Le ministère de la Santé de Singapour a annoncé le lundi 28 janvier 2019 que les données confidentielles de 14 200 personnes atteintes du VIH ont été volées et publiées sur Internet. Beaucoup d’étrangers sont touchés par cette fuite de données.

Dans un communiqué, le ministère de la Santé de Singapour a déclaré que l’identité, les coordonnées et la séropositivité de 14 200 personnes atteintes du VIH ont été dévoilées sur le Web. Noms, numéros de téléphone, numéros de passeport ou de cartes d’identité, adresses, informations médicales, voilà le type de données volées.

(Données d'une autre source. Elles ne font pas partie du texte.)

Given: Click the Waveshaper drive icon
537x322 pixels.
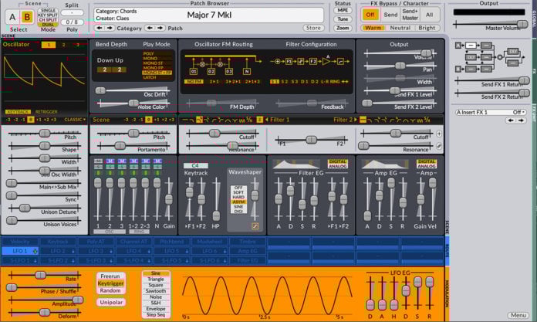Looking at the screenshot, I should (255, 225).
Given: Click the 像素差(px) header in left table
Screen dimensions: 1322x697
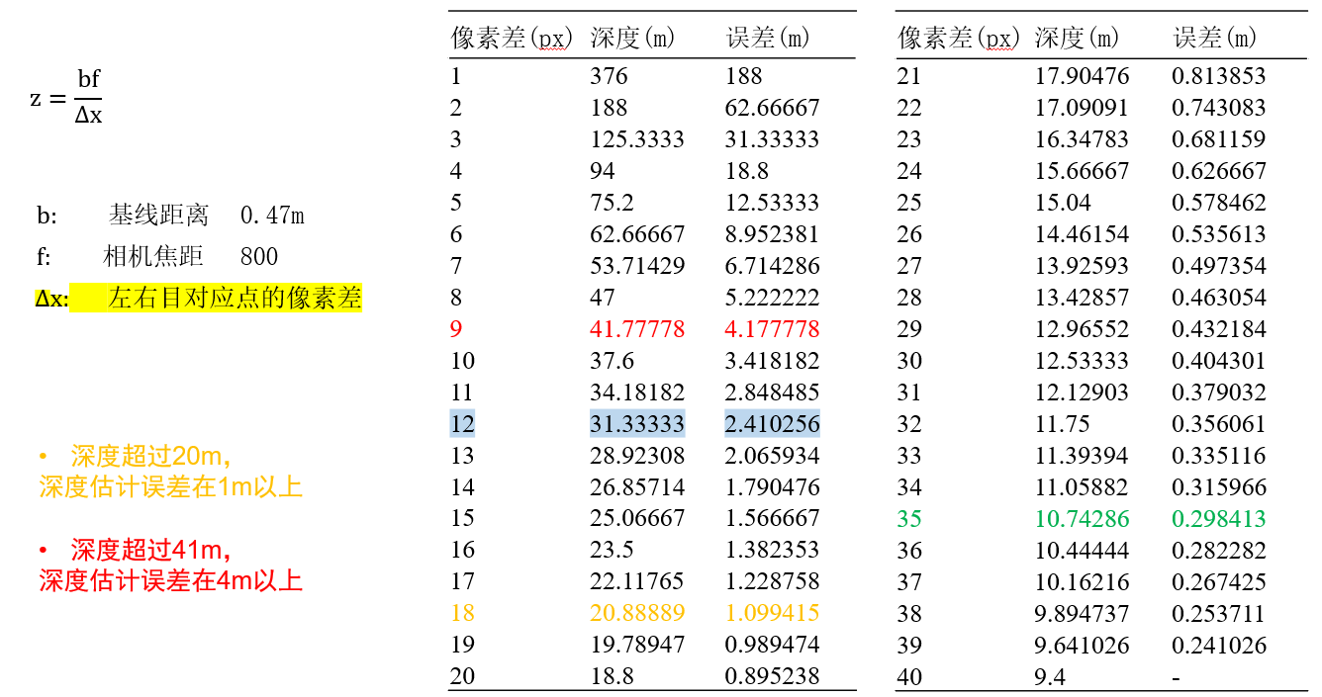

L’autorité singapourienne précise que 2 400 personnes sont touchées par le vol de leurs coordonnées. En outre, cette fuite concerne 5 400 Singapouriens diagnostiqués du VIH avant janvier 2013. Mais le gros de cette base de données inclut les informations de 8 800 étrangers atteints du virus et diagnostiqués jusqu’en décembre 2011.

Un Américain condamné à Singapour suspecté

Ce qui est déjà considéré comme la deuxième faille de sécurité majeure en 2019 pour l’État singapourien serait le fait d’un Américain. Mikhy K. Farrera Brochez a vécu dans la cité-État de 2008 à 2016. Il est un multirécidiviste condamné pour possession de drogue (Kétamine et Cannabis) et faux et usage de faux. Il a utilisé un faux certificat de diplôme de Princeton pour devenir conférencier. De même, il a utilisé le sang de son compagnon pour tricher à un test du VIH et conserver son visa. Il a été expulsé de Singapour après une condamnation de 28 mois.

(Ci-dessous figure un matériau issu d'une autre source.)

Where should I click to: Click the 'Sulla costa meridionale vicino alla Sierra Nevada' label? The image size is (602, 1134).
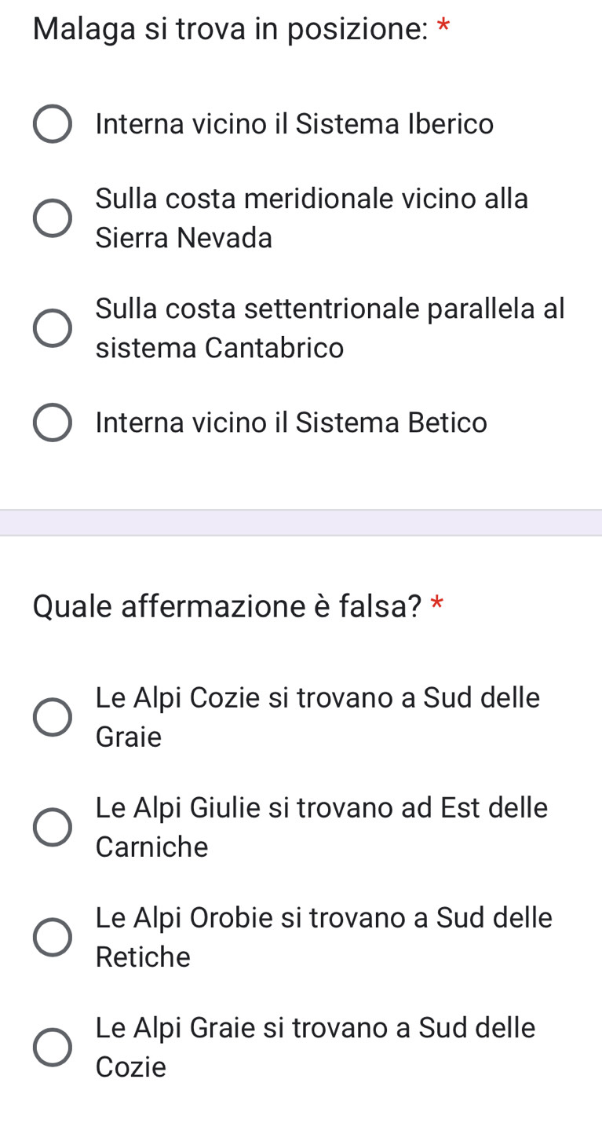pos(312,218)
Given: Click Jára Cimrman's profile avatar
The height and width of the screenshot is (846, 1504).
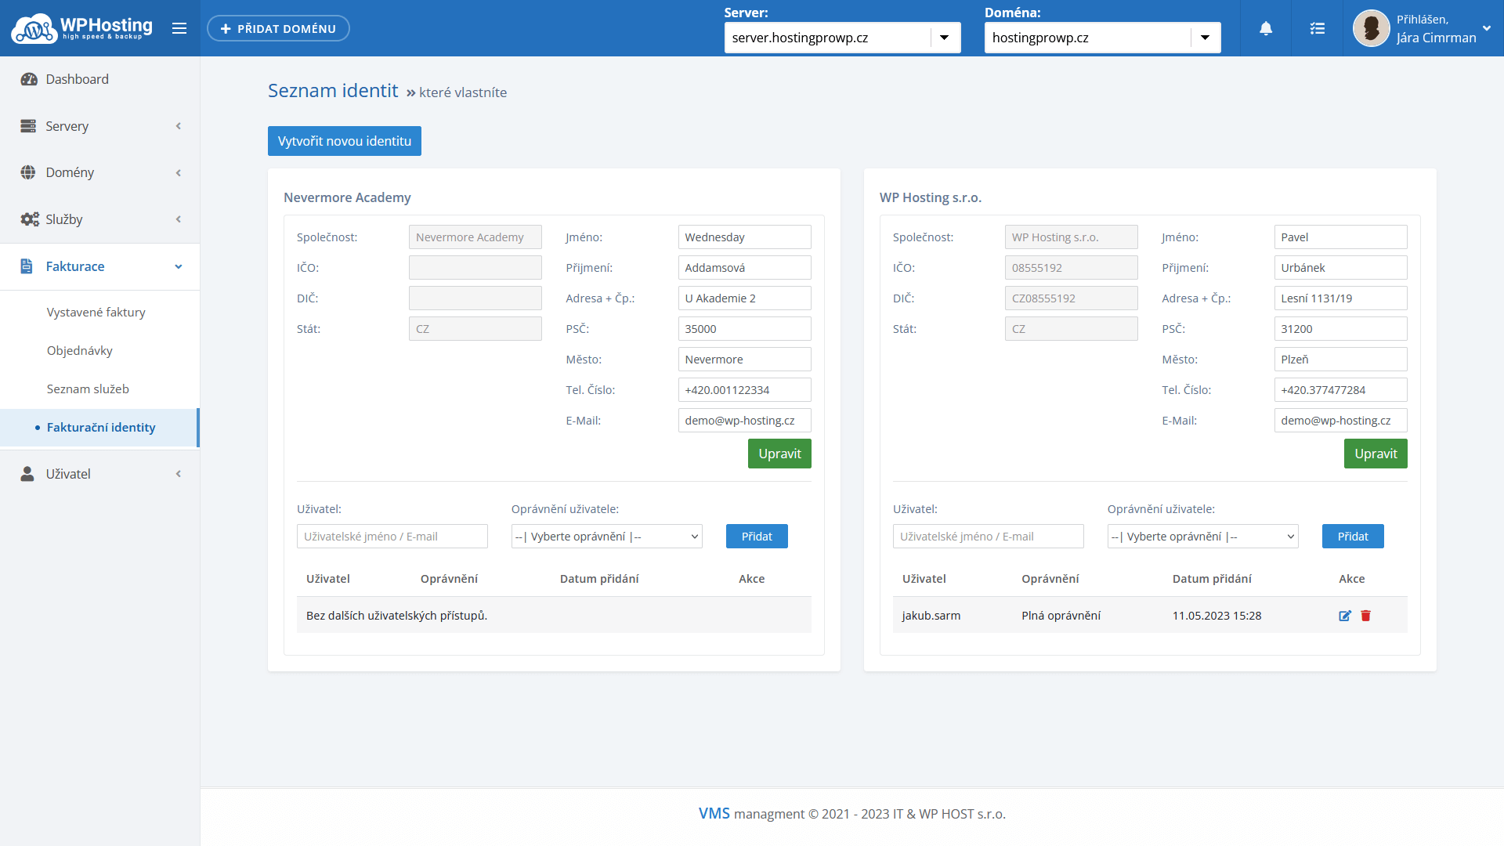Looking at the screenshot, I should (x=1371, y=29).
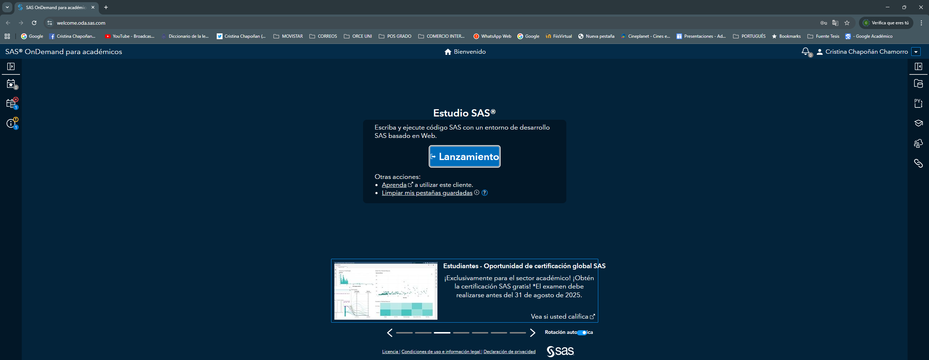This screenshot has width=929, height=360.
Task: Open the chain link icon in right sidebar
Action: 918,163
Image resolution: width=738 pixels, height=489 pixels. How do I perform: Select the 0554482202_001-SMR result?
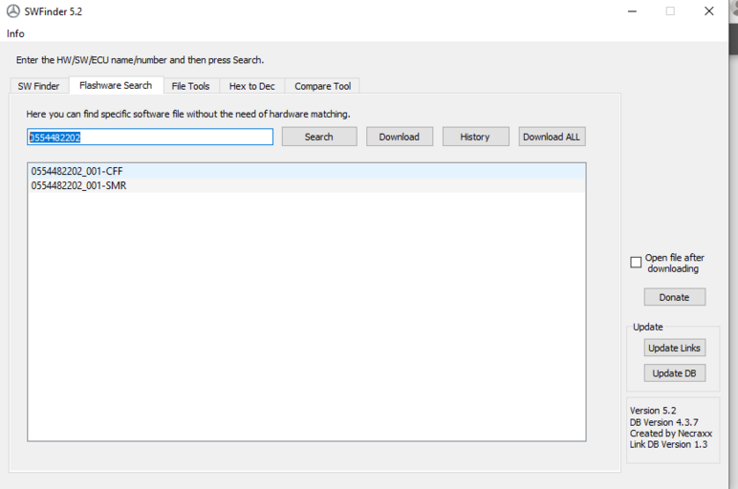[78, 185]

Singapour a donc demandé de l’aide des autres pays puisque cette personne ne réside plus dans la cité-État.

Selon les autorités, Farrera Brochez aurait accéder aux données confidentielles par le biais de son compagnon nommé Ler Teck Siang. Ce docteur ancien haut placé du ministère de la Santé a aussi été condamné à 24 mois de prison pour avoir aidé cet américain dans ses activités criminelles. Une condamnation dont il a fait appel.

Pour rappel, l’homosexualité masculine est passible de deux ans d’emprisonnement à Singapour. Cependant, cette loi n’est plus appliquée depuis 1999.

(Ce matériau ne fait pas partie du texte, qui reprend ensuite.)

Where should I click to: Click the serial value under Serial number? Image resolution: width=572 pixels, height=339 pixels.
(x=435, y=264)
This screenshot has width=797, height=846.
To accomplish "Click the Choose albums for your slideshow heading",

Un gros problème avec la protection des données

Le ministre de la Santé Gan Kim Yong n’a eu de cesse de s’excuser à travers diverses déclarations dans les médias. La police l’aurait informé que la personne suspectée détenait ces informations confidentielles depuis 2016. Les autorités ont fait en sorte de désactiver l’accès aux données dès le 25 janvier 2019.

Selon Ouest France, deux organismes de santé singapouriens ont été condamnés par l’autorité de protection des données à des amendes  dont le montant équivaut à 645 000 euros. Les données de 1,5 million de patients avaient fuité y compris celle du Premier ministre Lee Hsien Loong.